Pour Ngoné Ndour, présidente du Conseil d'administration, cette modernisation constitue une étape importante dans le développement de l'institution et répond aux attentes exprimées depuis plusieurs années par les sociétaires.

Les responsables de la Sodav voient dans cette réforme un levier pour renforcer durablement la crédibilité de la société de gestion collective. L'Assemblée générale a d'ailleurs rappelé son caractère souverain : les propositions élaborées durant les concertations préparatoires ne sont devenues effectives qu'après leur adoption par les sociétaires réunis en Assemblée générale extraordinaire. « Tant que l'Assemblée générale ne les avait pas validées, il ne s'agissait que de projets. Aujourd'hui, ce sont désormais les nouveaux statuts de la Sodav », rappelle Aly Bathily.

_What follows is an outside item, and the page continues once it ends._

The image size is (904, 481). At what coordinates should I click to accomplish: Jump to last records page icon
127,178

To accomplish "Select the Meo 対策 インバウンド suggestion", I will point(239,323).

Dans un environnement marqué par la révolution numérique, l'apparition de nouveaux modèles économiques et la complexification des mécanismes de protection des œuvres, la société entend désormais disposer d'outils juridiques plus adaptés. Avec cette réforme, la Sodav affiche l'ambition de consolider sa gouvernance, d'accroître la confiance des ayants droit et d'améliorer la protection des auteurs, artistes-interprètes, producteurs, journalistes et autres titulaires de droits.

Au-delà de la simple révision des statuts, l'Assemblée générale du 25 juin 2026 apparaît ainsi comme un véritable tournant institutionnel pour la société de gestion collective, qui entend désormais inscrire son développement sous le signe de la concertation, de la transparence et d'une meilleure adaptation aux défis contemporains de la propriété intellectuelle.